Even the May 5 price rally did not correct the divide, with Brent at $30.97 a barrel and ANS at $18.55. But Don Wallette, ConocoPhillips executive VP & CFO, said April 30 that the relationship between ANS and Brent will return to normal “once demand picks up in California and the rest of the West Coast,” the primary market for North Slope oil.
Furthermore, a few days after the company said it was cutting its North Slope oil output by 100,000 barrels a day because it understandably didn’t like the price, ConocoPhillips Alaska spokeswoman Natalie Lowman told Petroleum News: “The actions we announced April 30 did not include layoffs or retirement packages. The employee numbers today - ~1,100 - have not changed since March,” she said May 5.
Getting oil back online At the top of the list of recent positive news is the ease and short amount of time it will take ConocoPhillips to put its 100,000 barrels of crude back online when oil prices increase.
In the company’s first quarter earnings webcast ConocoPhillips Executive VP & COO Matt Fox explained: “We can bring the production back across the Lower 48, Canada, and Alaska within a few weeks. … But to get to full production in a matter of weeks, we are making sure that we’re not doing anything that’s going to take any risk either from a reservoir or wells or facilities perspective.”
That’s why, he said, in Alaska, “we’re not shutting in completely. We’re getting down to a rate that’s a minimum sort of operating level that we can consistently operate at for a period of time. … There’s no risk of reservoir damage … so we can come back in a couple of weeks.”

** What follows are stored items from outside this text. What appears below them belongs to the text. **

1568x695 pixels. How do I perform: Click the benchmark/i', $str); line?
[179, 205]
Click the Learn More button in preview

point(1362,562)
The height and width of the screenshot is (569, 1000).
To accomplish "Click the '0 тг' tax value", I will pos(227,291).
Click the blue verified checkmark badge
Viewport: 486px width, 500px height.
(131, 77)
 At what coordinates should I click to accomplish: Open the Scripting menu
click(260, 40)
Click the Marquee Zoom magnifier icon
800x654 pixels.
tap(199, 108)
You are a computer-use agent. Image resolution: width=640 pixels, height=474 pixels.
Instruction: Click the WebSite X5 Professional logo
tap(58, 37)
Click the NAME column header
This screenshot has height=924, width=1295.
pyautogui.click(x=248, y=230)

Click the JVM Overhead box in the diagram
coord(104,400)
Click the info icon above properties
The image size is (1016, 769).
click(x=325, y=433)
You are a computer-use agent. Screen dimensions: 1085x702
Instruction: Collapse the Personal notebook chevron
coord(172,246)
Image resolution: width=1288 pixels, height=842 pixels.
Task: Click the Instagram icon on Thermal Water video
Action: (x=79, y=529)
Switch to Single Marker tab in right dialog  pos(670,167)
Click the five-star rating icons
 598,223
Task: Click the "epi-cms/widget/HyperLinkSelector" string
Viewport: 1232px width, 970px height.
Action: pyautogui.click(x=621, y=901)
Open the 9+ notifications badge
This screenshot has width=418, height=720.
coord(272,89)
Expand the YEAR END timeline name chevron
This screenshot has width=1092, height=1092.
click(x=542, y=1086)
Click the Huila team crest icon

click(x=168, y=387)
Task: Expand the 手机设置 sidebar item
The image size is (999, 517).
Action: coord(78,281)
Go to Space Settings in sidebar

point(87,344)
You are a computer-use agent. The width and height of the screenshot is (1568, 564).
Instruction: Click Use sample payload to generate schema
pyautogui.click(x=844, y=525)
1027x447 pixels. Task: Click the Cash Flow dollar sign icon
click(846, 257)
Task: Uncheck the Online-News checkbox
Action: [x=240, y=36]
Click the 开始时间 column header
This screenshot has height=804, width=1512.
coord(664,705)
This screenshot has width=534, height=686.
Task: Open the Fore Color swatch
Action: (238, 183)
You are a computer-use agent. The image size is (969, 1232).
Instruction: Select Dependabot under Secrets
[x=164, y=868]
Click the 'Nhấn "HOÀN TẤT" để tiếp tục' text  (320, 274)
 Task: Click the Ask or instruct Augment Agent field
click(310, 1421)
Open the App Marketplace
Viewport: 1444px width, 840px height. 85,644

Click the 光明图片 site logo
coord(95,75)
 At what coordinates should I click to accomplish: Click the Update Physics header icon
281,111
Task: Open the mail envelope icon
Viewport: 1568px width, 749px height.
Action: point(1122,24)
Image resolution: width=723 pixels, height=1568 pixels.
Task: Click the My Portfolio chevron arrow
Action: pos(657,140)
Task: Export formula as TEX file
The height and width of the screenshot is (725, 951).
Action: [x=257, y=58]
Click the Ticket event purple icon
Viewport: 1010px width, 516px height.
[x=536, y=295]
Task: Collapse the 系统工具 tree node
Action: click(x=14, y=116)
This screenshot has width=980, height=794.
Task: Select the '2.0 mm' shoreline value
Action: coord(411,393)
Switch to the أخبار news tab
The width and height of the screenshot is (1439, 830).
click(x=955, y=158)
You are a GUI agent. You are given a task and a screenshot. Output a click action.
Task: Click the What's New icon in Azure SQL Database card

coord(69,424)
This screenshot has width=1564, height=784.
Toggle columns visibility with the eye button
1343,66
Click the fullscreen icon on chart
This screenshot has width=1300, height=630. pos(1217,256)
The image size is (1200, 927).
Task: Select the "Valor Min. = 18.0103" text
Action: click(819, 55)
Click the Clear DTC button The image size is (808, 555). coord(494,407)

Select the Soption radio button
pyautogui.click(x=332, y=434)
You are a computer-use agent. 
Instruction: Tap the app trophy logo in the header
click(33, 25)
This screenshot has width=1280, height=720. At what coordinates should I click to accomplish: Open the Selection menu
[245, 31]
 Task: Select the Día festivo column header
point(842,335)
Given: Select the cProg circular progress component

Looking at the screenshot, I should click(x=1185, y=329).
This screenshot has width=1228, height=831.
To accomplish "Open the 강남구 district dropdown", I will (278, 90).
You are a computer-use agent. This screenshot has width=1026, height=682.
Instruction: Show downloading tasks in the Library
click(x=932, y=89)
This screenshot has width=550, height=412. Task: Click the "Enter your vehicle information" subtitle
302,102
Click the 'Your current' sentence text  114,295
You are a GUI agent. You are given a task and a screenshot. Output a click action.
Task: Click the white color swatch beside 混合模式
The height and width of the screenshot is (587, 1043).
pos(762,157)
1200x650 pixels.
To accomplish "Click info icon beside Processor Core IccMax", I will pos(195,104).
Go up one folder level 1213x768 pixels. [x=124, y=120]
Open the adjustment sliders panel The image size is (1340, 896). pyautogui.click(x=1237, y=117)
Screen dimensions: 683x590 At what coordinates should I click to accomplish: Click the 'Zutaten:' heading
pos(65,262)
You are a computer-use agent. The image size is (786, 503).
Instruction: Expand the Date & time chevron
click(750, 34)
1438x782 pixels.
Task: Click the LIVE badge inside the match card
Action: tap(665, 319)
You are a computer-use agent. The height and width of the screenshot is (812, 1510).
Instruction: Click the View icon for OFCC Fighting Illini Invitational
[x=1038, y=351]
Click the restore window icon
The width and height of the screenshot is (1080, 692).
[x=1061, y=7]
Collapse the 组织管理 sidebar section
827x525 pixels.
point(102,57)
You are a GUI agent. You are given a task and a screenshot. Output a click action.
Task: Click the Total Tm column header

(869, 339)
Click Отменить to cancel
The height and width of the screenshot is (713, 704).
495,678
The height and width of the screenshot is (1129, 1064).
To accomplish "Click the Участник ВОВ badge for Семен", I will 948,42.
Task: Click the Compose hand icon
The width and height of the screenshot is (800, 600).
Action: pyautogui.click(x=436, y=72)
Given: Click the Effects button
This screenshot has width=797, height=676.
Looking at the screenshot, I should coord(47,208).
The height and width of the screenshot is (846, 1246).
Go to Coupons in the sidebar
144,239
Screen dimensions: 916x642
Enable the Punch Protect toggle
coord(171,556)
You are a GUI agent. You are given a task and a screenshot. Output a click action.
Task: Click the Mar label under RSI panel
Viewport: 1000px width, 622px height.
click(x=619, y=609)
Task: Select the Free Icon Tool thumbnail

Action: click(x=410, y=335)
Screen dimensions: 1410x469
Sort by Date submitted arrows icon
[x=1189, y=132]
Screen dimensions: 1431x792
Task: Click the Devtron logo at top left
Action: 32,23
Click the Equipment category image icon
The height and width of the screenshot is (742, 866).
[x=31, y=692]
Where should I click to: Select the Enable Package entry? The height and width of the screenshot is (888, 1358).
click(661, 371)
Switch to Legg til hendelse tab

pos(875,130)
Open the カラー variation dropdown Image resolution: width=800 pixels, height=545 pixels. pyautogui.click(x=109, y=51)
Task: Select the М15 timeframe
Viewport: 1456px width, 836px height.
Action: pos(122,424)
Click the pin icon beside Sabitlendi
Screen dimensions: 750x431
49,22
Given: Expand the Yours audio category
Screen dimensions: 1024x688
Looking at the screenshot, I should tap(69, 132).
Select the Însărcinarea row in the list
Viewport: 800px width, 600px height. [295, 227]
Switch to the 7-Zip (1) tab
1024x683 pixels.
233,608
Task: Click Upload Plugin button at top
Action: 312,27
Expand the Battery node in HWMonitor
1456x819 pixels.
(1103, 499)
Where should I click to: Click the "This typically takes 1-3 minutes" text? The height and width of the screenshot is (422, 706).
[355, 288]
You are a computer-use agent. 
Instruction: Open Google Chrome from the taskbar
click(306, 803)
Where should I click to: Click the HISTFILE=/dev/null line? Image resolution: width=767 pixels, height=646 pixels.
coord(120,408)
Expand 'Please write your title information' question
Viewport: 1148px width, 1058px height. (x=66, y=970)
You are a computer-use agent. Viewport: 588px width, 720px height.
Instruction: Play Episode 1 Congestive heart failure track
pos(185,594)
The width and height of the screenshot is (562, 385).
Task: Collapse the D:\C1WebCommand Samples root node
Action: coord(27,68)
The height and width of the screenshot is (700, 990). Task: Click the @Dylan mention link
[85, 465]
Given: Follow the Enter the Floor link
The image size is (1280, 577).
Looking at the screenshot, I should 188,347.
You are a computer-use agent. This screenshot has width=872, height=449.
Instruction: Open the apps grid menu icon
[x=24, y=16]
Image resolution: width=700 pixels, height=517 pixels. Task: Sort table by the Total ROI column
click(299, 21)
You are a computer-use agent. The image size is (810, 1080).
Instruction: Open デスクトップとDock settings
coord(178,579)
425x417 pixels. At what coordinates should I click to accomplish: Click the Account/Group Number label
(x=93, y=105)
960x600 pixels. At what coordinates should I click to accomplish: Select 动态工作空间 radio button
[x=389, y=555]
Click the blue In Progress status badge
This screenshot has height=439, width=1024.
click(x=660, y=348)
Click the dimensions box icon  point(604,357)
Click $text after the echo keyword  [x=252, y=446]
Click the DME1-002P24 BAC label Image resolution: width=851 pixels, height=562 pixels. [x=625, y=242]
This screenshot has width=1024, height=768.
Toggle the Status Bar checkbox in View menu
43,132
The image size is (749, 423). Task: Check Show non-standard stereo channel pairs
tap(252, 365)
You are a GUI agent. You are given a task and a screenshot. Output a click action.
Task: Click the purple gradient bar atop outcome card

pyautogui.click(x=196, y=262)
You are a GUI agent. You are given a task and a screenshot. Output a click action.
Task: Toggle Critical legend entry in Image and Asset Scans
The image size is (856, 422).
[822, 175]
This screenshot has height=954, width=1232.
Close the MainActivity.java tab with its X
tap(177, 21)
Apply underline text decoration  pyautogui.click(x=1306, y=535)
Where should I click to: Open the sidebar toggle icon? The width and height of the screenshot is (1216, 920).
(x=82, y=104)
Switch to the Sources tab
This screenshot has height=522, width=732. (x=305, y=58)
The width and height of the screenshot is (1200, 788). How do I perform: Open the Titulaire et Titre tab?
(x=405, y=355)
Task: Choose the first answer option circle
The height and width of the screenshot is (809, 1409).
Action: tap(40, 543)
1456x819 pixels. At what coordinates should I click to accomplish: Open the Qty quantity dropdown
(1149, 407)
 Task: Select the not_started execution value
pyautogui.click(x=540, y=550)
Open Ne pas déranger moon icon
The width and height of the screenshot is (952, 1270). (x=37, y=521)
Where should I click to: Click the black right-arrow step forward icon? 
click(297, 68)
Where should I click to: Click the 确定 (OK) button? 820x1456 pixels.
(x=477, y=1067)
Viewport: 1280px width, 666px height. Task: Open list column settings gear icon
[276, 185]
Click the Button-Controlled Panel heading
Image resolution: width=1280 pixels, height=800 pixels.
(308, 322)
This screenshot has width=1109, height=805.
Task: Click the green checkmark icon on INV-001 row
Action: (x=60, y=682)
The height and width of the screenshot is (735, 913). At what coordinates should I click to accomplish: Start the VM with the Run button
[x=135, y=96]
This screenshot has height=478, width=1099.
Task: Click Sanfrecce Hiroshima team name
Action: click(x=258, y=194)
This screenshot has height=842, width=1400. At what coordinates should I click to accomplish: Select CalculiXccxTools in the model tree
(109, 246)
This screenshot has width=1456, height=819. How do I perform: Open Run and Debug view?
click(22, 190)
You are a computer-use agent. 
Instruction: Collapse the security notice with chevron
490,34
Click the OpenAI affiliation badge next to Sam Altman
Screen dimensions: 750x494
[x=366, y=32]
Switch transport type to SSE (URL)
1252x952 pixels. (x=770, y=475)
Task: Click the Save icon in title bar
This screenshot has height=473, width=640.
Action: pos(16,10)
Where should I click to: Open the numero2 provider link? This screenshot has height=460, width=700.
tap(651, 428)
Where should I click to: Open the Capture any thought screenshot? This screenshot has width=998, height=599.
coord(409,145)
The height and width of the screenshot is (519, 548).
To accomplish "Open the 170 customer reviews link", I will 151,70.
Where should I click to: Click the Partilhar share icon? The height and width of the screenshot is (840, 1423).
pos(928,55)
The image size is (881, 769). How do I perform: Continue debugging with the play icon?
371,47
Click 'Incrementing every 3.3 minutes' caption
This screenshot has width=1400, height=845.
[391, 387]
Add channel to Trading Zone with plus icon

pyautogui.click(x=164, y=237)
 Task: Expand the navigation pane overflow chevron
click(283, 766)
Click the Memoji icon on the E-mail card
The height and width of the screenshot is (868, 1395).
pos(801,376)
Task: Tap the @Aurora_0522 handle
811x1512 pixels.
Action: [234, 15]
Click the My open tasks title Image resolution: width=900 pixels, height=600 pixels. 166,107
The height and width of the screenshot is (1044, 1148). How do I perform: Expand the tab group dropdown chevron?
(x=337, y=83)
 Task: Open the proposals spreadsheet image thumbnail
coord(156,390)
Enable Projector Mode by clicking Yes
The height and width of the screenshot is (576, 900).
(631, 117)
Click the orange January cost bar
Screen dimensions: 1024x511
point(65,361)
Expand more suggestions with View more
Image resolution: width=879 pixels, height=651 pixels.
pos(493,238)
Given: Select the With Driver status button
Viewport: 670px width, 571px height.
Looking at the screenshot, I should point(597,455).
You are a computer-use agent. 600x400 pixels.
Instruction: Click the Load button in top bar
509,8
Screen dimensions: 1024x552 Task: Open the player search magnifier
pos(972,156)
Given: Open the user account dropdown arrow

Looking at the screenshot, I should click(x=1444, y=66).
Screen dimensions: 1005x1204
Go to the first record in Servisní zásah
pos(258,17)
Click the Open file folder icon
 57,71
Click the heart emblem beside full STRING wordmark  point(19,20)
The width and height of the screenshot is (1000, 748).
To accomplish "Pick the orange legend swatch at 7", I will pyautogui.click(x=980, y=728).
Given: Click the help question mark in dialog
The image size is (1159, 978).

Good exploration results Since mature North Slope fields such as Prudhoe Bay and Kuparuk are in a slow but steady decline, new oilfield developments like ConocoPhillips’ Willow project are important.
Although the company shortened this past winter’s exploration season because of concerns for worker safety connected to the coronavirus, results from its Tinmiaq appraisal wells near Willow and rank exploration well in the Harpoon prospect appear promising.
According to Fox the Tinmiaq results were what was “expected,” and the Willow project is on track.
“We’re working through Willow, and we’re in the concept selection stage just now. We have a timeline that would get us to the end of this year with the opportunity to select the concept. And by that, I mean, how big a facility do we build, how many drill centers do we have and so on,” Fox said, noting no decision has been made to defer Willow.
“And we expect permits here this summer supporting the development at Willow, both at the federal and state levels,” added Ryan Lance, ConocoPhillips chairman and CEO.
It appears, Fox said, in the Harpoon well they “clipped the edge of the topset based on its log response. … We won’t know that for sure until we get a chance to drill the second well,” a reminder that ConocoPhillips executive Michael Hatfield said in November that 3D seismic imaging indicates Harpoon has “high-potential Brookian topset targets with stacked plays.”
When asked about encountering hydrocarbon fluids in the Harpoon well, Fox said: “Yes, we did encounter hydrocarbons. … it looks from a lithological perspective similar to other lithological signatures we’re seeing on the edge of these topsets.”